Anthony CASANOVA est politiquement correct

ranson-434-3A moins que la Troisième Guerre Mondiale ne nous emporte tous, au soir du 7 mai 2017 nous saurons qui gouvernera la France jusqu’en 2022. On peut voter, ne pas voter, crier à l’assassin, cela n’y changera rien: L’Élysée ne fera pas l’économie d’un locataire aux frais du contribuable.

Dans un élan d’optimisme qui ferait passer Michel Houellebecq pour Patrick Sébastien, nous avons l’air de nous résigner à voir François Fillon sur le trône de la rue du Faubourg-Saint-Honoré. Heureusement, il nous reste encore 5 mois pour faire mentir les instituts de sondage que nous avons trop tendance à prendre pour Madame Soleil.

Pourtant les primaires de la gauche c’était l’occasion, si tout le monde avait joué le jeu, d’entendre parler de protection sociale, de laïcité, d’économie, d’écologie… d’organiser des débats allant de Pierre Laurent à Emmanuel Macron en passant par Jean-Luc Mélenchon, Gérard Filoche et Christiane Taubira. Un galop d’essai pour savoir qui aurait eu le plus de chance d’éviter que l’extrême droite ou la droite dure n’arrive au pouvoir puisqu’au final, et selon la formule consacrée par Highlander, il ne peut en rester qu’un.

Malheureusement, il semblerait que tous ceux qui refusèrent de participer à cette primaire de la gauche ne l’ont fait que pour une histoire d’ego et de nombrilisme, et là ça pose le problème d’un «après moi le déluge» qui devrait nous puer au nez. D’ailleurs, n’en déplaise à Macron pour qui la démocratie c’est «Ok Corral», le but n’était pas d’amener tout le monde à gouverner ensemble mais d’éviter les multiples candidatures dont la finalité risquent d’aboutir à un duel opposant Fillon à Le Pen.

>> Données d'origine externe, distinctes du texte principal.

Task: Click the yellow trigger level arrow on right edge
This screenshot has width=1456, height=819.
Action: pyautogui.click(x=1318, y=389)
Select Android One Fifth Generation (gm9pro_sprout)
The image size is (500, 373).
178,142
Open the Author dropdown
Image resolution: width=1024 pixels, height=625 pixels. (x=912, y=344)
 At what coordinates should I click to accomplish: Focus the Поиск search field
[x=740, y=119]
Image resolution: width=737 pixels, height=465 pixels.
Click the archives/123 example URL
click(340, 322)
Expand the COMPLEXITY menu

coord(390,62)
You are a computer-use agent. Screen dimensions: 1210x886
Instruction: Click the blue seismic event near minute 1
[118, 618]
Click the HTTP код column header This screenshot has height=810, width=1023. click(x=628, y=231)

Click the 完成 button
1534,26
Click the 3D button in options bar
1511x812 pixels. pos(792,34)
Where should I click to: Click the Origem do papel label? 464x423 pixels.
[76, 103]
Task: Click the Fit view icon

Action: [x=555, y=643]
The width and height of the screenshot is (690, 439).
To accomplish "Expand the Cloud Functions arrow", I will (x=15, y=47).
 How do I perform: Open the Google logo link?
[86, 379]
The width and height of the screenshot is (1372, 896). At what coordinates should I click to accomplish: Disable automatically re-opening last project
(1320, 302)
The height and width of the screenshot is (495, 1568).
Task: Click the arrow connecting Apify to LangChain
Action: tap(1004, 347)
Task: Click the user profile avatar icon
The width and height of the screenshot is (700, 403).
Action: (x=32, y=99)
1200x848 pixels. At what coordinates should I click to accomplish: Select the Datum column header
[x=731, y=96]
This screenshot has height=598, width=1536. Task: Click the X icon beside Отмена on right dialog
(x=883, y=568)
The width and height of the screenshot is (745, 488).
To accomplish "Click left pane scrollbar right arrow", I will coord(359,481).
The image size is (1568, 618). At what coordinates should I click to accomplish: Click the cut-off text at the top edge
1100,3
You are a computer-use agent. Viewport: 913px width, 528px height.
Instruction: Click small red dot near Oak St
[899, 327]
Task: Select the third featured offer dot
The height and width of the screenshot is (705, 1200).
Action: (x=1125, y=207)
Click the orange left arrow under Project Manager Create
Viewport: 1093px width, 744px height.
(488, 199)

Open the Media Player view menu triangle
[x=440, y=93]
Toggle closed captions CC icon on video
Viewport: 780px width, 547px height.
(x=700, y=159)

Pour la grande majorité des électeurs qui se déplaceront lors des primaires de la gauche, il y a ceux pour qui la victoire de Le Pen serait horrifique, celle de Fillon catastrophique, et une victoire de Manuel Valls ou de son double ne servirait à rien ou serait tout simplement synonyme de gros emmerdements pour les 5 prochaines années. Bref, entre l’horreur, la catastrophe et les emmerdes, je ne sais pas vous, mais vous remarquerez, je l’espère, qu’il y a de belles nuances. Je vous entends déjà pester qu’il y en a marre de voter pour le « moins pire » et qu’il serait temps que l’on aspire à mieux.

Certes, mais une élection, dans une démocratie, ce n’est pas un appel à voter pour votre héros ou pour celui ou celle qui vous ouvrira promis, juré, craché les portes du Walhalla. Un vote «contre» quelqu’un n’est pas moins digne qu’un vote «pour». Car enfin, ce n’est pas parce que votre idéal féminin est la chanteuse Rihanna ou que votre votre idéal masculin est Brad Pitt qu’il faut vous priver de flirter avec Madame Bidule ou Monsieur Machin! Rassurez-moi, plus personne n’éprouve le besoin de rester vierge jusqu’au mariage? Eh bien là, c’est pareil.

Comme je vous l’ai dit, le gros fauteuil de l’Élysée a horreur du vide même si pour cela il doit être rempli par du néant.